=== TASK ITEM ===
Return the lines from the one containing "Where should I click to: Collapse" to the end of the material, both end lines included, exactly and with nothing else.

=== SUPPLIED MATERIAL ===
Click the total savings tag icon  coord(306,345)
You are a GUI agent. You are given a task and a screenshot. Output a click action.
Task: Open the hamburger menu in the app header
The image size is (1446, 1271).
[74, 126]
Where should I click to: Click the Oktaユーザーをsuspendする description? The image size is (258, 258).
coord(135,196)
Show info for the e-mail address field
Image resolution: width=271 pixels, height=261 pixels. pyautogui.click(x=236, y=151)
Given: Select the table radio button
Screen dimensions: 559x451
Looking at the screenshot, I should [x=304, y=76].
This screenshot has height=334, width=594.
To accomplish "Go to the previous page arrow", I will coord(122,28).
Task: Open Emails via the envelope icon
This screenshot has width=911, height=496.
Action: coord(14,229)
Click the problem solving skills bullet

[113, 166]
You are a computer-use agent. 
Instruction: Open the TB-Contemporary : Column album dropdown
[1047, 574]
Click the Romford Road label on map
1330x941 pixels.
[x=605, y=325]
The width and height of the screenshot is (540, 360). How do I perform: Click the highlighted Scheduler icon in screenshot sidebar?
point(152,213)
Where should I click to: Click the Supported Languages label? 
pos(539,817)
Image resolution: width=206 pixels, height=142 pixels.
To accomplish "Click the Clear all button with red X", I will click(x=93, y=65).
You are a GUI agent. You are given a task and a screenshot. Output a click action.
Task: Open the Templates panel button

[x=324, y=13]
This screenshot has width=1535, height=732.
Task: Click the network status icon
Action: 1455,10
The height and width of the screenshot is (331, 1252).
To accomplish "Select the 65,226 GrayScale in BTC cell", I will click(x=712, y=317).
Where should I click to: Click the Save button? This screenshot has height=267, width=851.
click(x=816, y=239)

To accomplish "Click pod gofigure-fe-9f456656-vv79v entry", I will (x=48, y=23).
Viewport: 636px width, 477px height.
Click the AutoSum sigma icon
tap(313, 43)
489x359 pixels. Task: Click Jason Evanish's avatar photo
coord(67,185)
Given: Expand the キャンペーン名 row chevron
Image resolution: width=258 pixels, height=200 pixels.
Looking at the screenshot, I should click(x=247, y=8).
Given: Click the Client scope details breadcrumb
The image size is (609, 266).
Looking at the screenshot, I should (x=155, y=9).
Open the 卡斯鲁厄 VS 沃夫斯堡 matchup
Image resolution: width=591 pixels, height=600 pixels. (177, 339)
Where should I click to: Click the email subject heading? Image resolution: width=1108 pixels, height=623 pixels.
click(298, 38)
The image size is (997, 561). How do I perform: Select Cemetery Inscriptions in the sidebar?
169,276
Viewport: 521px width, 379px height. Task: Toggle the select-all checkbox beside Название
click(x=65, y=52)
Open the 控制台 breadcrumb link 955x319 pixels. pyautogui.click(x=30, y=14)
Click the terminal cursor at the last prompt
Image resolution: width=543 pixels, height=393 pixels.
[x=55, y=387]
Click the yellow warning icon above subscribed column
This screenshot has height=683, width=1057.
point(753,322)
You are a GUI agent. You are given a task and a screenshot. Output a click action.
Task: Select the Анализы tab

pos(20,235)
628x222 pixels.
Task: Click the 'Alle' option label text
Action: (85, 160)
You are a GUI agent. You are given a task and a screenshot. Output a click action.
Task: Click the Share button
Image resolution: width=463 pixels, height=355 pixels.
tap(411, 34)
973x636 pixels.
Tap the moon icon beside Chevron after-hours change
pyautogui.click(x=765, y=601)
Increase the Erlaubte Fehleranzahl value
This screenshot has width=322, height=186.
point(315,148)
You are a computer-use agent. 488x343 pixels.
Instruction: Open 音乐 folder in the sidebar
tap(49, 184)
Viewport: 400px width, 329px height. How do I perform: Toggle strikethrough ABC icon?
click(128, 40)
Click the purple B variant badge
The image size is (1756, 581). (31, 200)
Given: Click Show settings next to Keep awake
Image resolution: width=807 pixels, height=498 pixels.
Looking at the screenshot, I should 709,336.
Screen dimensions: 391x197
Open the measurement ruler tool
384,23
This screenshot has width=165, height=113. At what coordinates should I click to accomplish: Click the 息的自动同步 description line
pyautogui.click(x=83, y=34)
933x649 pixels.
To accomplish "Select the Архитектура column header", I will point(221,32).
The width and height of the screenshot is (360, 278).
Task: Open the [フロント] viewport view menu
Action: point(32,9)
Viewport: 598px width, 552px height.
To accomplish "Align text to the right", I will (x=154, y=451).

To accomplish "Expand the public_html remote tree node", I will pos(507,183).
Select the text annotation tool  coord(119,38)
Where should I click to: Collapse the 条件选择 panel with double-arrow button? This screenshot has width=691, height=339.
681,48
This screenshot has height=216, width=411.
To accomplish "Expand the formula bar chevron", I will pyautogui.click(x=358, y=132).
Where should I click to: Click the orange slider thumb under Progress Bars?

=== SOLUTION ===
Where should I click to: Collapse the 条件选择 panel with double-arrow button? This screenshot has width=691, height=339.
681,48
This screenshot has height=216, width=411.
To accomplish "Expand the formula bar chevron", I will pyautogui.click(x=358, y=132).
Where should I click to: Click the orange slider thumb under Progress Bars?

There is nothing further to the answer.